DETROIT -- The Big 3 US automakers will add rollover protection to 2.5 million vehicles annually in the next two years, creating a windfall for some suppliers.
Likely winners are Continental Teves, Robert Bosch, Delphi and TRW Automotive.
For years, suppliers such as Germany's Continental Teves and Robert Bosch have tried to convince automakers, consumers and safety regulators in the US that stability control systems should be standard.
SUVs are more prone to rollover accidents than passenger cars.
Last year, Continental joined with Bosch to form the Electronic Stability Control Coalition, which touts the benefits of stability control.
The Chrysler group plans to make anti-rollover technology standard on all its SUVs sold in the US by 2006. General Motors is making stability control standard on 1.3 million 2005 model SUVs.
Ford will make its rollover protection system standard on the 2005 Ford Explorer, Lincoln Navigator and Aviator, Mercury Mountaineer and Volvo XC90. That will account for 500,000 new vehicles in 2005.
What sparked the change?
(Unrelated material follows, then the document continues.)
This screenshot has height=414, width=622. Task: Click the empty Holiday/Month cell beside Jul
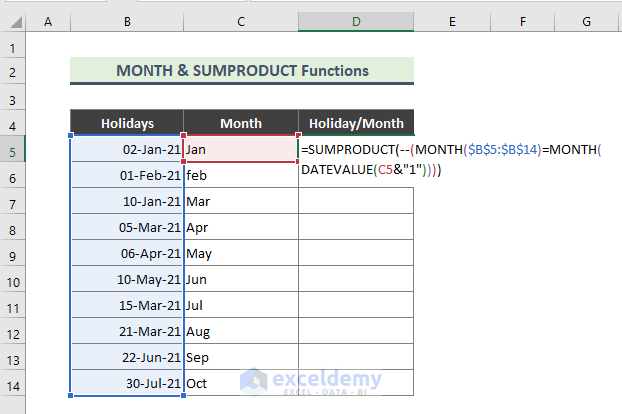pyautogui.click(x=356, y=305)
Competition, possible litigation costs and the potential to save 10,000 lives annually in the US alone, says one supplier.
North American automakers did not want to add the technology until they were sure of the benefits, says William Kozyra, CEO of Continental Teves, North American region.
"Continental had the benefit of studies done in Europe and Japan to know that the effectiveness of the technology was quite significant," Kozyra says.
In the US, stability control gained respect after the National Highway Traffic Safety Administration and the Insurance Institute for Highway Safety released studies that concluded it saved lives.
It will cost automakers about E75 per vehicle to add rollover protection, says Bill Rinna, manager of North American component forecasts for CSM Worldwide in Farmington Hills, Michigan, USA. Once production volume increases, he says costs will decline.